First let’s make an object with the group order that we want.

group_order <- c("bvirg", "bpreg", "blact", "lvirg", "lpreg", "llact")

Next we need to make a column with the groups into an R data type called a factor. Factors in R are a special data type used to specify categories, you can read more about them in the R for Data Science book. The names of the categories are called the factor levels.

We’ll add another column called “Group_f” where we’ll make the Group column into a factor and specify what order we want the levels of the factor.

mygenes_counts <- mutate(mygenes_counts, Group_f = factor(Group, levels = group_order))

Take a look at the data. As the table is quite wide we can use select() to select just the columns we want to view.

select(mygenes_counts, gene_id, Group, Group_f)

Notice that the Group column has <chr> under the heading, that indicates is a character data type, while the Group_f column has <fct> under the heading, indicating it is a factor data type. The str() command that we saw previously is useful to check the data types in objects.

str(mygenes_counts)
## tibble [96 × 9] (S3: tbl_df/tbl/data.frame)
##  $ gene_id            : chr [1:96] "ENSMUSG00000000381" "ENSMUSG00000000381" "ENSMUSG00000000381" "ENSMUSG00000000381" ...
##  $ gene_symbol        : chr [1:96] "Wap" "Wap" "Wap" "Wap" ...
##  $ Sample             : chr [1:96] "GSM1480291" "GSM1480292" "GSM1480293" "GSM1480294" ...
##  $ Count              : num [1:96] 90.2 95.6 4140.3 8414.4 49204.9 ...
##  $ characteristics    : chr [1:96] "mammary gland, luminal cells, virgin" "mammary gland, luminal cells, virgin" "mammary gland, luminal cells, 18.5 day pregnancy" "mammary gland, luminal cells, 18.5 day pregnancy" ...
##  $ immunophenotype    : chr [1:96] "luminal cell population" "luminal cell population" "luminal cell population" "luminal cell population" ...
##  $ developmental stage: chr [1:96] "virgin" "virgin" "18.5 day pregnancy" "18.5 day pregnancy" ...
##  $ Group              : chr [1:96] "lvirg" "lvirg" "lpreg" "lpreg" ...
##  $ Group_f            : Factor w/ 6 levels "bvirg","bpreg",..: 4 4 5 5 6 6 1 1 2 2 ...

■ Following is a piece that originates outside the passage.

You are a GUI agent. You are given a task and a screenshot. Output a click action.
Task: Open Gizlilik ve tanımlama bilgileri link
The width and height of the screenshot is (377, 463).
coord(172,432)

str() shows us Group_f column is a Factor with 6 levels (categories).

We can check the factor levels of a column as below.

levels(mygenes_counts$Group_f)
## [1] "bvirg" "bpreg" "blact" "lvirg" "lpreg" "llact"

The levels are in the order that we want, so we can now change our plot to use the “Group_f” column instead of Group column (change x = and colour =).

ggplot(data = mygenes_counts, 
       mapping = aes(x = Group_f, y = log2(Count + 1), colour = Group_f)) +
  geom_jitter() +
  facet_wrap(~ gene_symbol) +
  labs(x = "Cell type and stage", y = "Count", title = "Mammary gland RNA-seq data") +
  theme(axis.text.x = element_text(angle = 90)) +
  theme(panel.background = element_blank(),
        panel.grid.major = element_blank(),
        panel.grid.minor = element_blank())

We could do similar if we wanted to have the genes in the facets in a different order. For example, we could add another column called “gene_symbol_f” where we make the gene_symbol column into a factor, specifying the order of the levels.

Exercise

  1. Make a colourblind-friendly plot using the colourblind-friendly palettes here.

  2. Create a plot (any plot whatsoever) and share it with the class by pasting the image in the Google Docs link provided in your workshop. You plot should use the subtitle argument in the labs function to add a unique identifier (e.g. a message and your name or initials) which is displayed below the title.

Tip: An easy way to copy your plot in RStudio is using the plot pane’s export option and selecting “Copy to Clipboard…”. You can then paste it into the provided Google document.